■ What you are asked to do
Within the records below, find the line with "Image resolution: width=790" and the line with "Viewport: 695px width, 251px height.", then reproduce exactly those two lines and all lines between them, without any picture.

■ Information supplied
:::::
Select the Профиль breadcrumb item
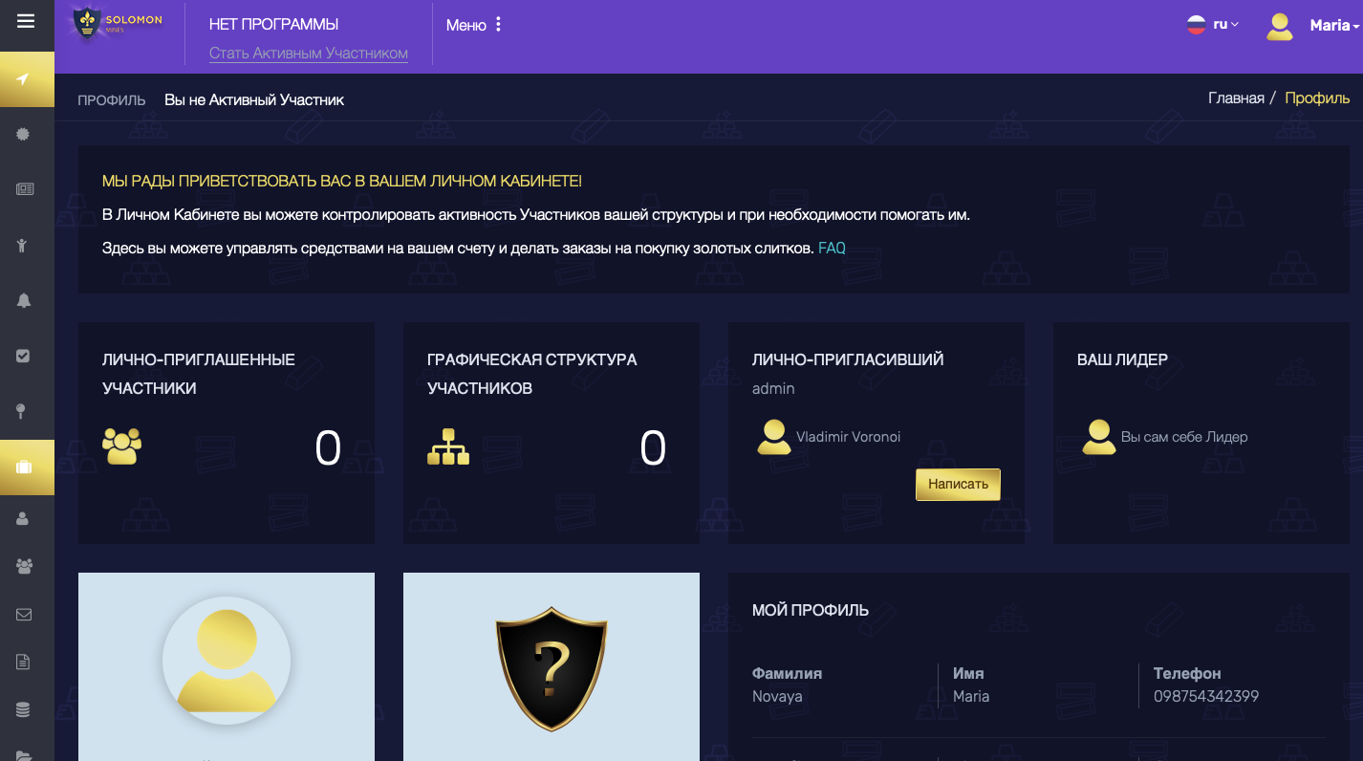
:::::
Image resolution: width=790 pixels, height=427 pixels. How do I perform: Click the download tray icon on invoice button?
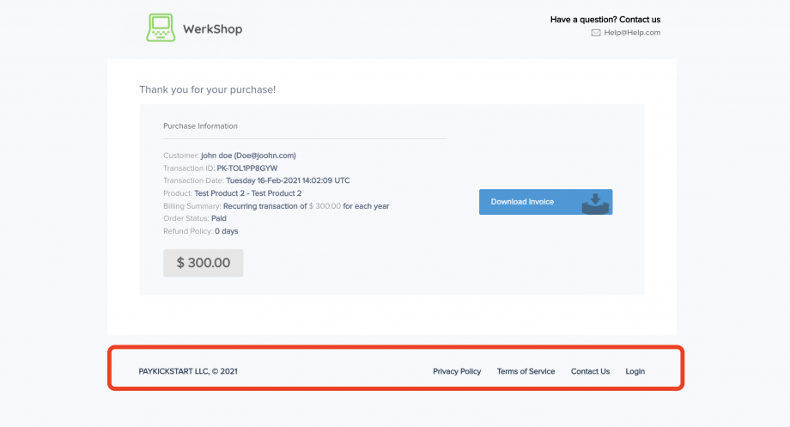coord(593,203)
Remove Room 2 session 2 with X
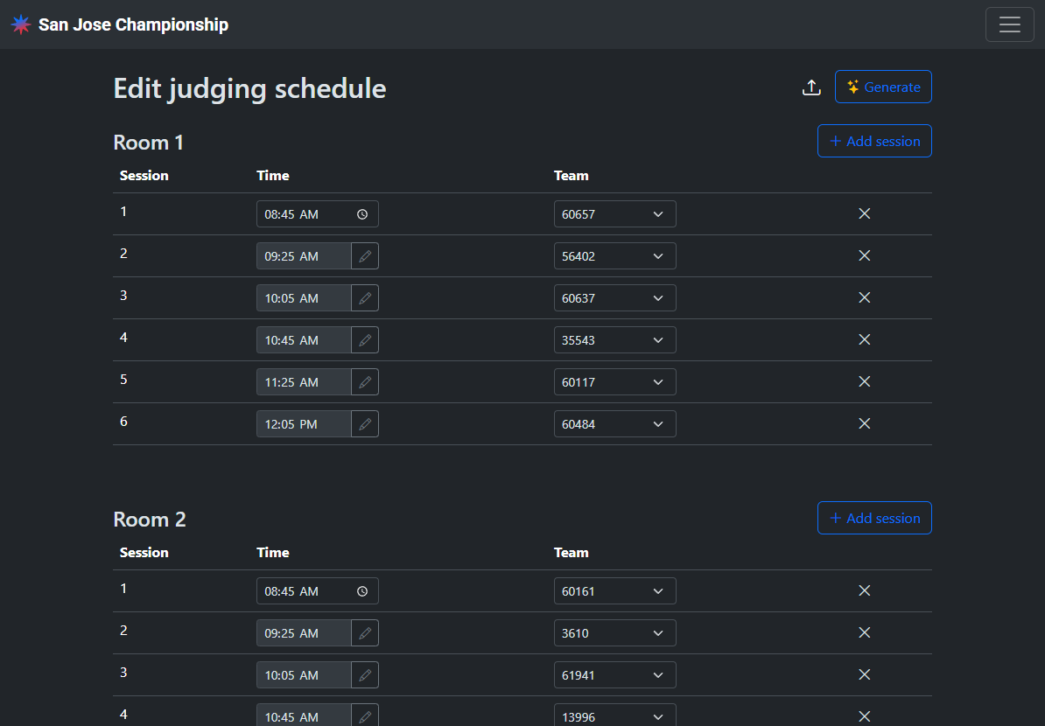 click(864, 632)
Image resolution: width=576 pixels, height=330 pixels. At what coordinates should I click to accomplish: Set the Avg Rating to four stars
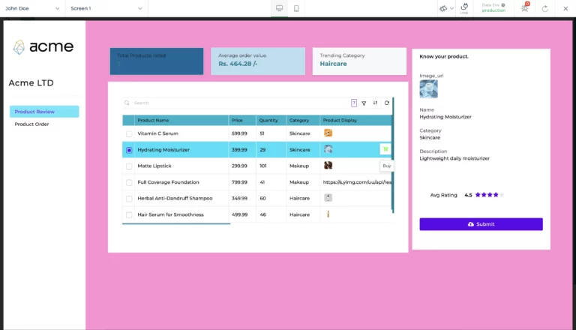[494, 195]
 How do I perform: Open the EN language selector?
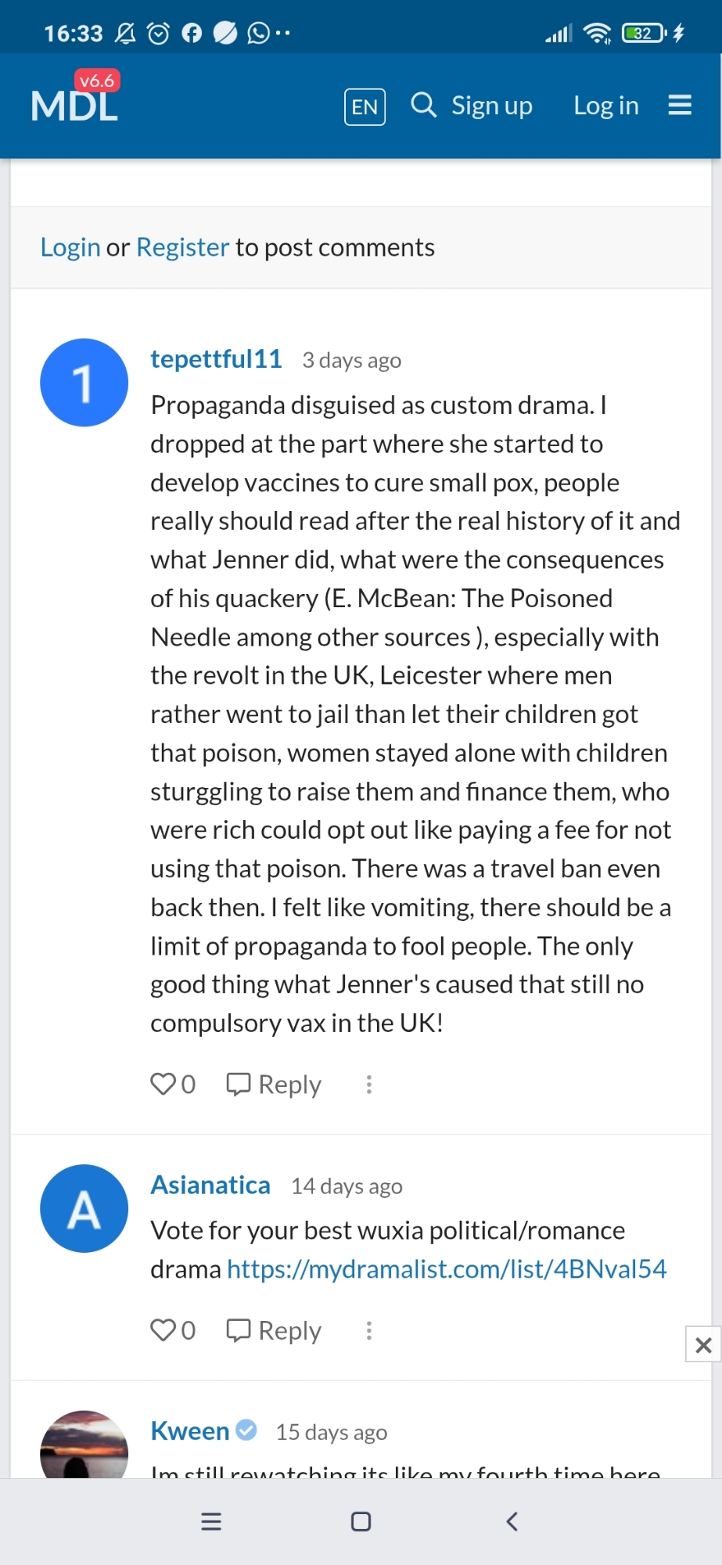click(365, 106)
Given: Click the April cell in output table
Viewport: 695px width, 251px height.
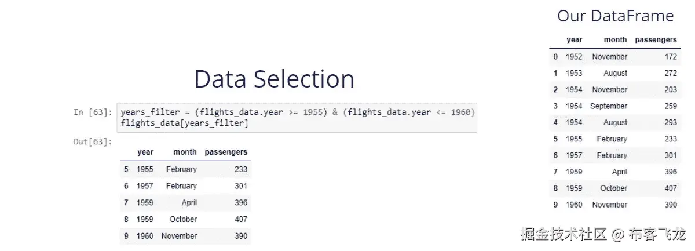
:::::
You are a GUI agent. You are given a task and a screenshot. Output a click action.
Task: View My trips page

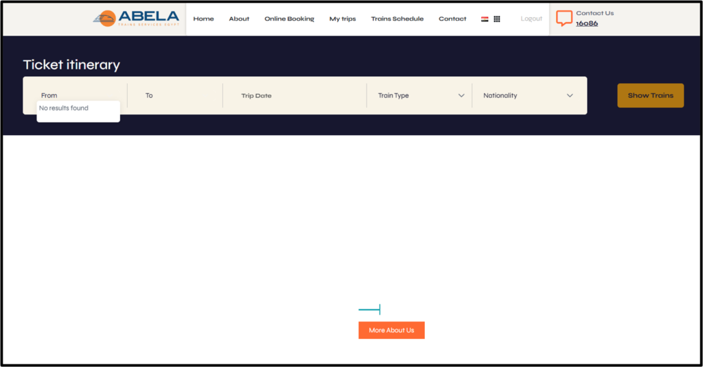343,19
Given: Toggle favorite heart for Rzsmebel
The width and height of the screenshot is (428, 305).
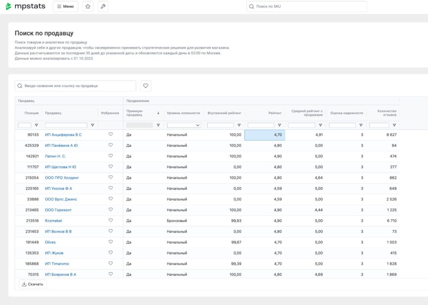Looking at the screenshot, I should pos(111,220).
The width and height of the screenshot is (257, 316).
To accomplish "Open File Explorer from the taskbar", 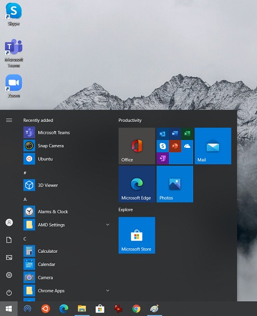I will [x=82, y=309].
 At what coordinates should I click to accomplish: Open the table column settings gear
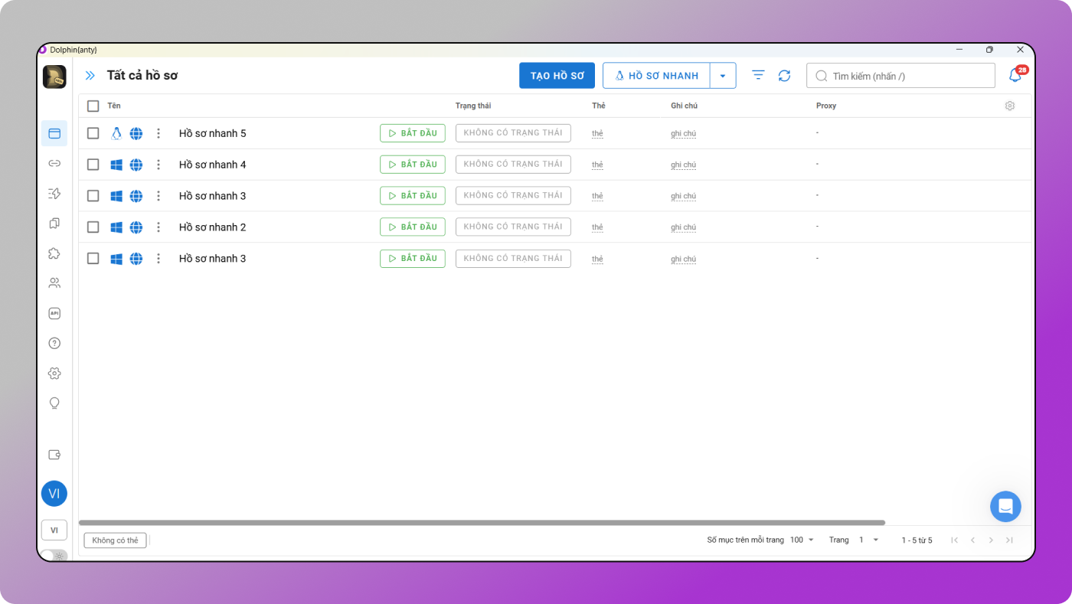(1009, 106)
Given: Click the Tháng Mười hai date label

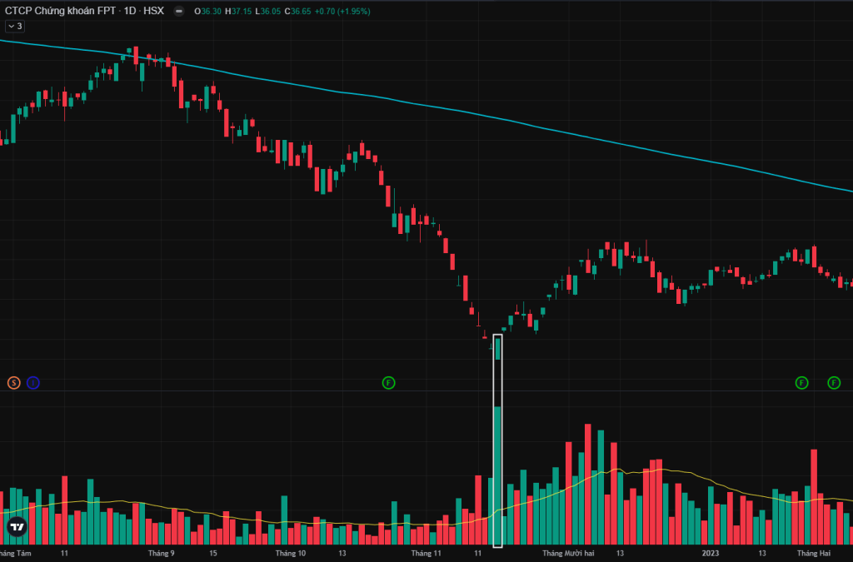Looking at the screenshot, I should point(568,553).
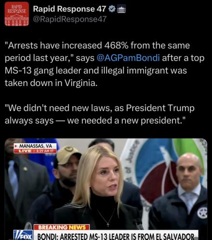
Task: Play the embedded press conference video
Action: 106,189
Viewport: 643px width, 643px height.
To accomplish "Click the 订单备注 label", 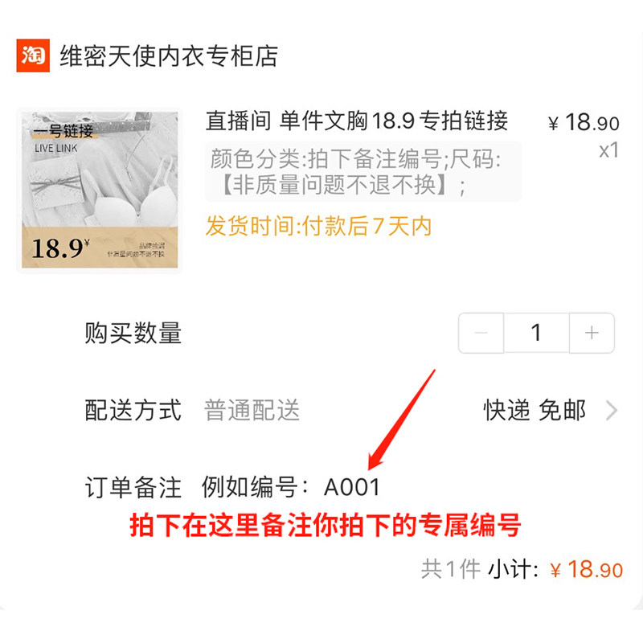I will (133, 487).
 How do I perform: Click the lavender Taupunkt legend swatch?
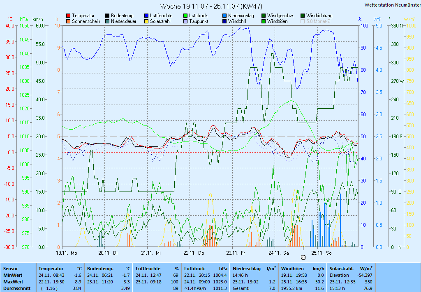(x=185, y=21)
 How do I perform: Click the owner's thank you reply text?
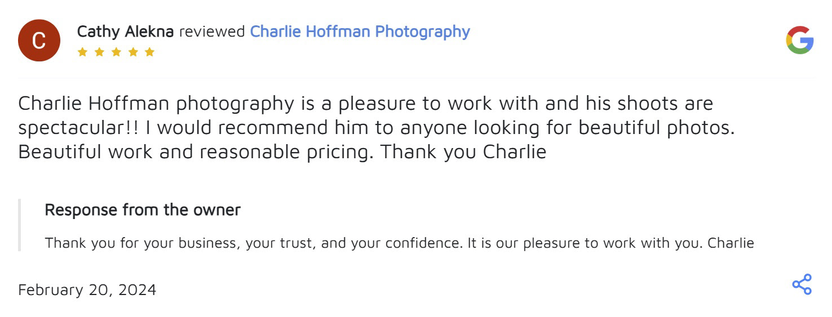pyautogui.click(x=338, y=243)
:::::
■ Your response
Image resolution: width=790 pixels, height=427 pixels. How do I perform: Click the download tray icon on invoice button?
coord(593,203)
Remove Room 2 session 2 with X
 click(864, 632)
Image resolution: width=576 pixels, height=330 pixels. At what coordinates should I click to accomplish: Set the Avg Rating to four stars
[494, 195]
 How do I perform: Open the EN language selector?
click(365, 106)
Given: Click the April cell in output table
Viewport: 695px width, 251px height.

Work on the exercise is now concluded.